PLOT SUMMARY: Shylock makes Antonio a loan which says: if Antonio is unable to repay, Shylock may take a pound of Antonio's flesh. Shylock takes Antonio to court; if Shylock wins, he intends to cut out enough of Antonio's heart as would satisfy the terms of the loan -- and kill Antonio.
EXAMPLE:

' "Don't matter if you care," the old miner said, "if you don't own what you care about." He pointed out that the mineral rights to the entire county in which they sat were owned by the Rosewater Coal and Iron Company, which acquired these rights soon after the end of the Civil War. "The law says," he went on, "when a man owns something under the ground and he wants to get at it, you got to let him tear up anything between the surface and what he owns."

' The truth was that Rosewater . . . had been among the principal destroyers of the surface and the people of West Virginia. '

-- From Kurt Vonnegut's 1973 novel "Breakfast of Champions" -- Chapter 14 (page 125 - 126).

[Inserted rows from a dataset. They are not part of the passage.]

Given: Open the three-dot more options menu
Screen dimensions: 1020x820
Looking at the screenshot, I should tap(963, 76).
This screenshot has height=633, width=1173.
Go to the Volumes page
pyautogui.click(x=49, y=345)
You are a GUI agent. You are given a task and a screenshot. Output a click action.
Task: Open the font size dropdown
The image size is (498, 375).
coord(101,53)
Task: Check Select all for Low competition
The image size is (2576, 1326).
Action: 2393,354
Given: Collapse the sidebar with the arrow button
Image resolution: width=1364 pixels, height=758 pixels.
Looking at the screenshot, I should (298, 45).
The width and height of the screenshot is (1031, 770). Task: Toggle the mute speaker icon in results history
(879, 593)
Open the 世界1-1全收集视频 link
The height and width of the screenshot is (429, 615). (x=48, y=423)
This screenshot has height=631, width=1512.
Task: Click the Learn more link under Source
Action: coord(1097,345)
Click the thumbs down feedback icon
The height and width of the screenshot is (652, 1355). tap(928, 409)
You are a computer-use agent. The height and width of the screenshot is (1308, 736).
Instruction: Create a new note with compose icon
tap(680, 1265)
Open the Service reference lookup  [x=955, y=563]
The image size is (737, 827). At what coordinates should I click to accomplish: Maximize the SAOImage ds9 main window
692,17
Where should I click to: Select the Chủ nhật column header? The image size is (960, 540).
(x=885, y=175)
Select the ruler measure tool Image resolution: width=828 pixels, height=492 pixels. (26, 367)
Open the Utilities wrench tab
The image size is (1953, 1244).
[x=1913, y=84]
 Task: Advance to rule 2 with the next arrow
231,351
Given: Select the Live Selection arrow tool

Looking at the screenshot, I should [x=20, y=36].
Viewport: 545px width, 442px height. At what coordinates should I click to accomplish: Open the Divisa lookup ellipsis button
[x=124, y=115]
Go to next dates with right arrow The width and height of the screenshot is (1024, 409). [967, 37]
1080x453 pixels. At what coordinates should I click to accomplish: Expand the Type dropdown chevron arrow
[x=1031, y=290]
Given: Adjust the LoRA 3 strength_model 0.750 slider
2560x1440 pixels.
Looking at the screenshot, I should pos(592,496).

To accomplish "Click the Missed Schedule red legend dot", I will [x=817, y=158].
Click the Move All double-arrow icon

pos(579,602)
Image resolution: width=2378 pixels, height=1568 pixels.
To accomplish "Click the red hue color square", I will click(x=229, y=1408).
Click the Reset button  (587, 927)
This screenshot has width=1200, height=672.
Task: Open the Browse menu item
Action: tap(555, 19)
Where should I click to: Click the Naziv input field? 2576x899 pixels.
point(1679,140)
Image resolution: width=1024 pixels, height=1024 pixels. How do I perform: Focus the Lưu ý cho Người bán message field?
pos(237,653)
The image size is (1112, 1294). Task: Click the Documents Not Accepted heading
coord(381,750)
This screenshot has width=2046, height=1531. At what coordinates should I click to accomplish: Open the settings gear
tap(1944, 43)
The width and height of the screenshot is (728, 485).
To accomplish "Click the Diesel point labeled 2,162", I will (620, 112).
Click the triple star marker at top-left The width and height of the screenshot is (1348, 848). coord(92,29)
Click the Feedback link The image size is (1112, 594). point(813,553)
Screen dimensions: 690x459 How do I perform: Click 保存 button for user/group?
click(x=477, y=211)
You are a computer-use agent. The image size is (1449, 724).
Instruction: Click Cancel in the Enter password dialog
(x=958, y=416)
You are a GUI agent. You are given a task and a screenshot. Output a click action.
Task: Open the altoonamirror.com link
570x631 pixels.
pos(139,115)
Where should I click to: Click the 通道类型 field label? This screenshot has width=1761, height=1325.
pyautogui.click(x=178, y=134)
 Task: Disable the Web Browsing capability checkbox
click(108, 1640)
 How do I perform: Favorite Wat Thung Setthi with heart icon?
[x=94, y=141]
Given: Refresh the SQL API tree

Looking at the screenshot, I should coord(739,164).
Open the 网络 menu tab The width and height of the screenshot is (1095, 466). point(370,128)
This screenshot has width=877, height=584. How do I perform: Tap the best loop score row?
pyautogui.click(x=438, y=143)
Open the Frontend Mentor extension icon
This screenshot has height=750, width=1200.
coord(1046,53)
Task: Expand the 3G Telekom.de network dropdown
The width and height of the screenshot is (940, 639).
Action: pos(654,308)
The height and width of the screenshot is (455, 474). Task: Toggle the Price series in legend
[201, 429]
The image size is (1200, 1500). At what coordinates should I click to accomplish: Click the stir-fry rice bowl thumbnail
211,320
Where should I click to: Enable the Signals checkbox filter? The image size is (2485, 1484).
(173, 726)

* Portia's closing argument at trial: In court, Antonio's lawyer is a woman in lawyerly disguise, who just happens to be Portia, friend of Antonio. Portia deftly appropriates Shylock's argument for 'specific performance', and points out that the contract only allows Shylock to remove the flesh, not the "blood", of Antonio. Thus, if Shylock were to shed any drop of Antonio's blood, his "lands and goods" would be forfeited under Venetian laws. Further damning Shylock's case, she tells him that he must cut precisely one pound of flesh, no more, no less; she advises him that "if the scale do turn, But in the estimation of a hair, Thou diest and all thy goods are confiscate."